For trunk inventory (mainly smaller in size but high value items like implantables), depending on the technology chosen for the label, a simple mobile app can easily scan the existing inventory held in the trunk or a briefcase by the sales person thereby allowing reporting of existing inventory for accounting accuracy. To ensure adoption by sales person, it is required to look beyond inventory accounting and look at scenarios where the app can help sales be more effective. Despite best efforts, there are situations around stock-outs for critical products. For example, can the app provide insight to the sales person on the fastest way to get the same in a situation of stock-outs? Can the concept of “uberization” that could allow the sales person to see who are the nearest peers who may have the product and reach out to them to get the same?
Auto-replenishment of medical consumables: For a significant segment of medical device OEMs, consumables are the main source of revenue. Over the years, OEMs have prevented counterfeit through several measures including bar-code reading of consumable while accepting the consumable, ensuring patient safety and allowing labs and hospitals procure consumables from the same OEM. However this functionality can be significantly improved by monitoring usage of consumables and have auto re-order functionality based on availability thresholds. This information when transmitted to the OEM, can also in-turn help OEMs to trigger replenishment and also serve as input to improve demand forecasting of consumables and also deliver better experience by reducing stock-out of consumables or last-minute expensive deliveries.

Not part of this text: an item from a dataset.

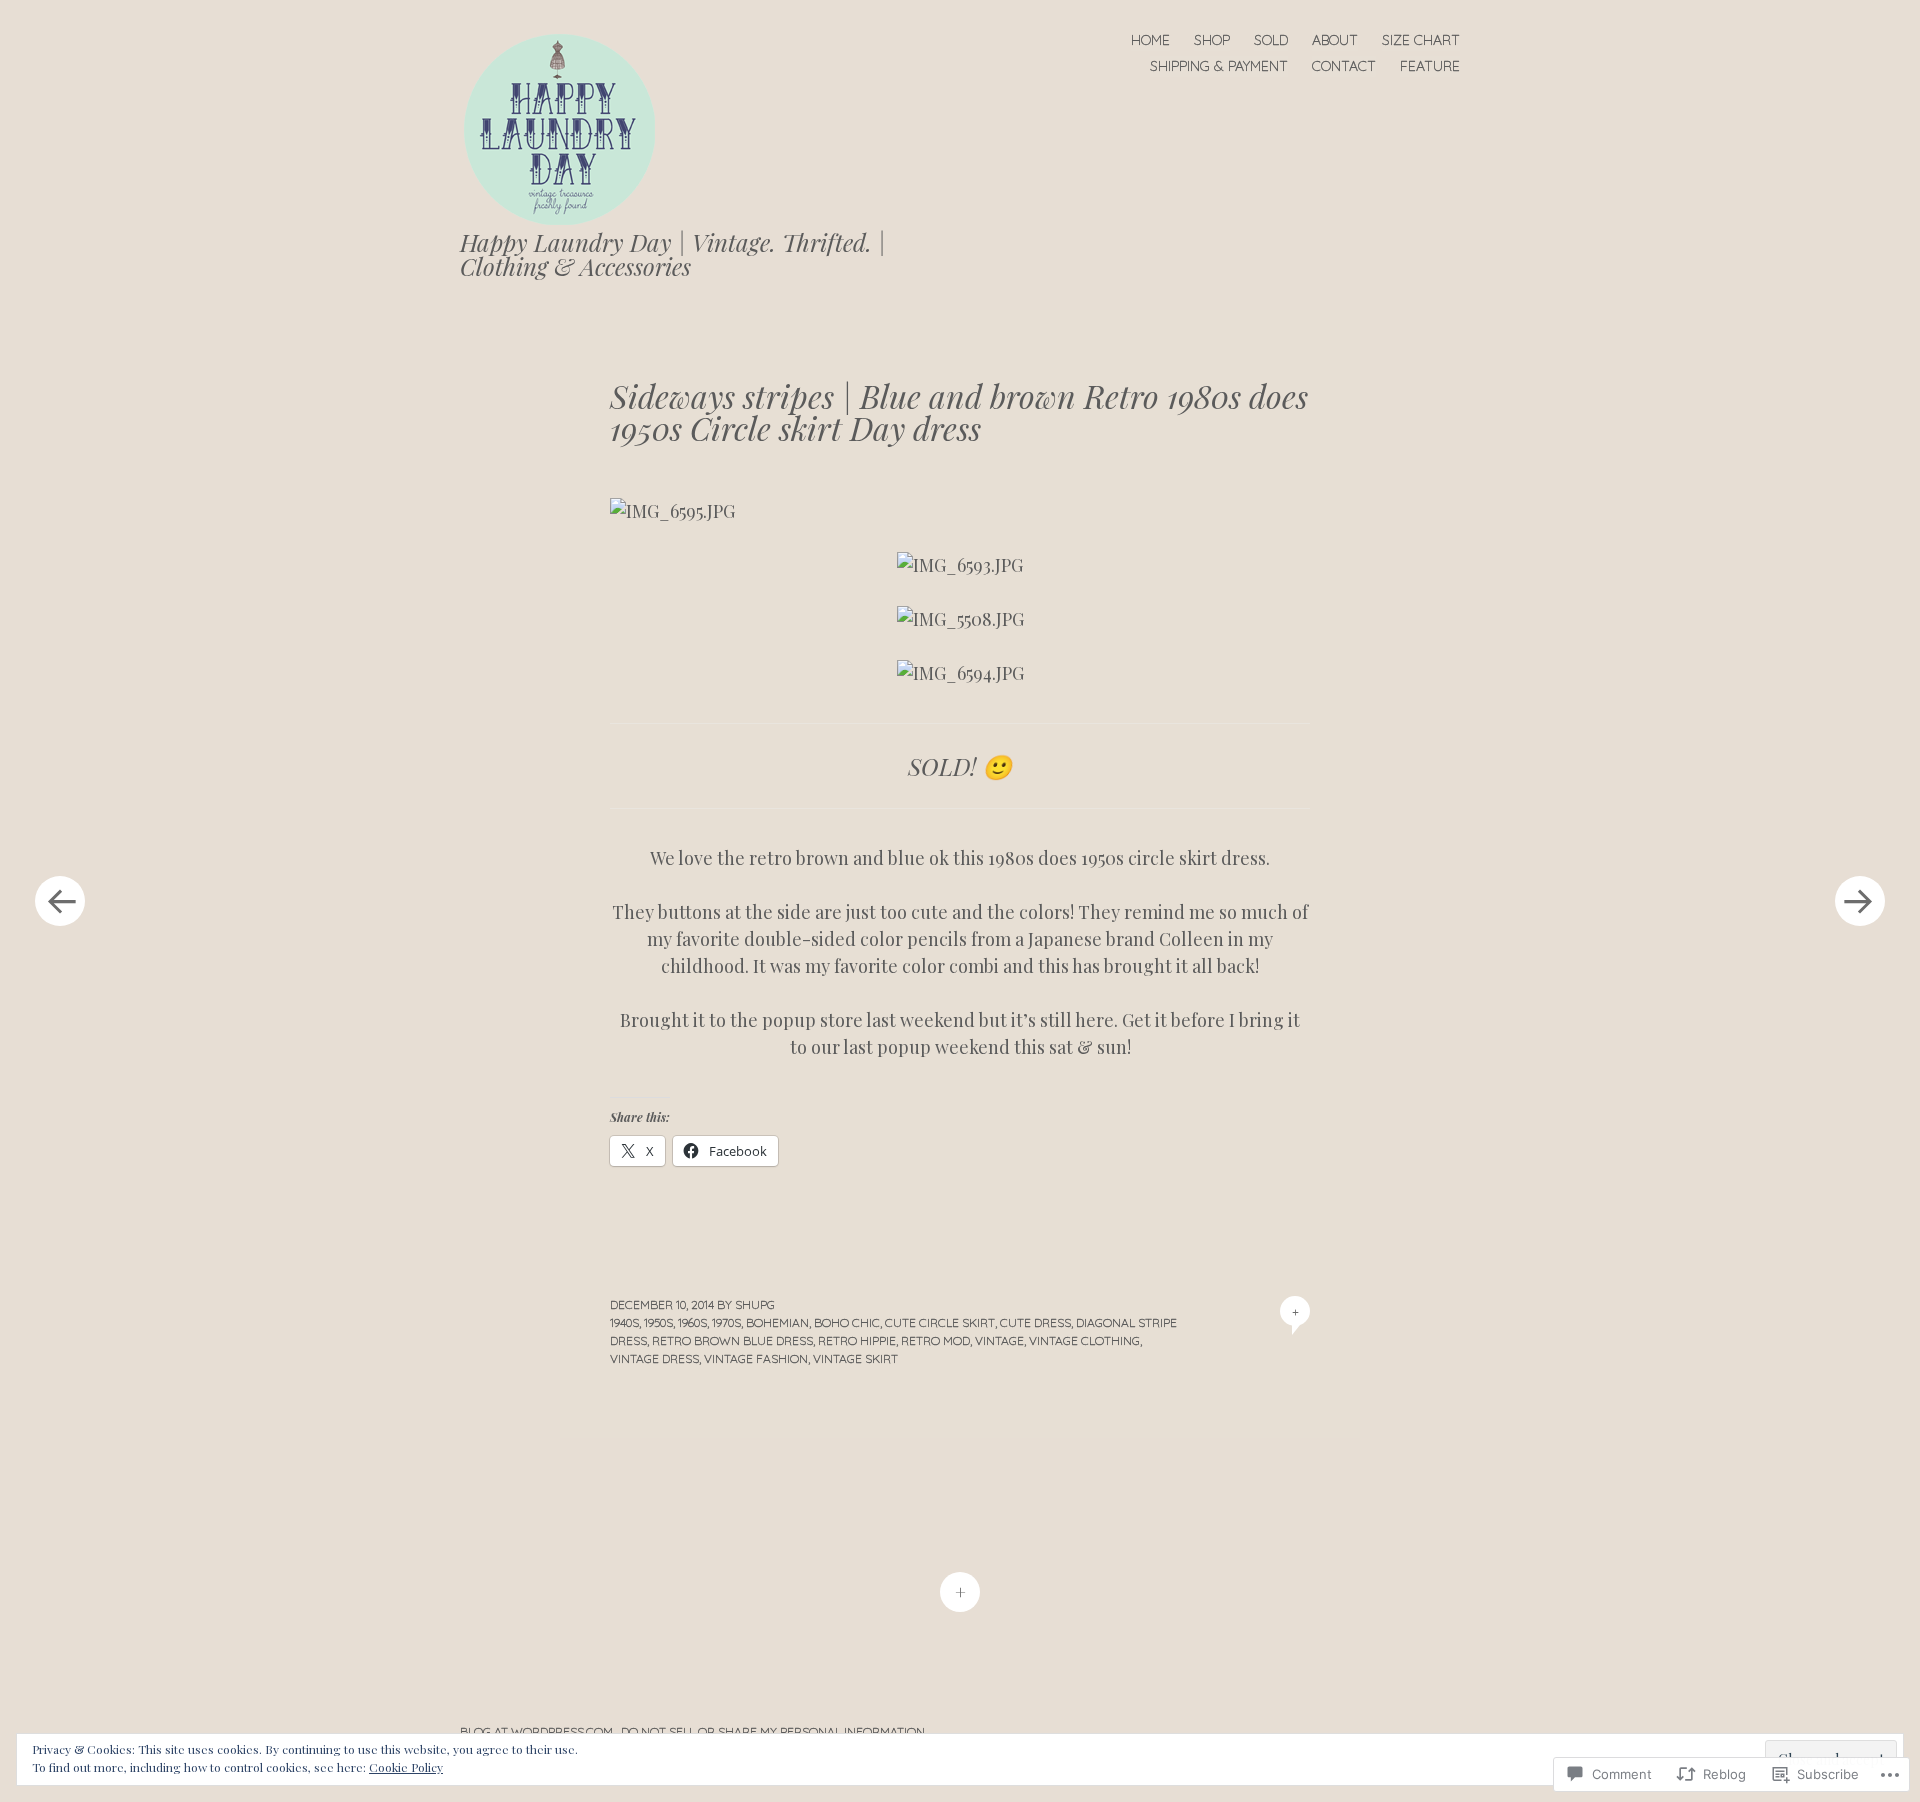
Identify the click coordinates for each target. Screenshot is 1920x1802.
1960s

Improving recall efficiency: This being one of the main objectives of UDI, lot/batch level serialization combined with product genealogy is critical to identify which lot/batch/items are affected by the recall. One of the major issues during recall is that providers end up sending back some items that are not affected by the recall or the other way. A simple mobile app that can be used by providers to quickly scan the barcode/tag on the product and confirm the same is affected by the recall - which is a great way to ensure the right items are recalled. The mobile app can even generate a return label for providers to ship back the items and other functionality like leveraging information from FDA Global UDI database for product information.
While IoT, mobility and analytics has provided the opportunity for supply chains across the eco-system to collaborate, it is important for each party in the value chain to look beyond their own interest and ensure every stakeholder in the value chain is benefitted and successful. Also choosing partners who are willing to collaborate and establish the benefits is critical before going for larger rollout including other partners.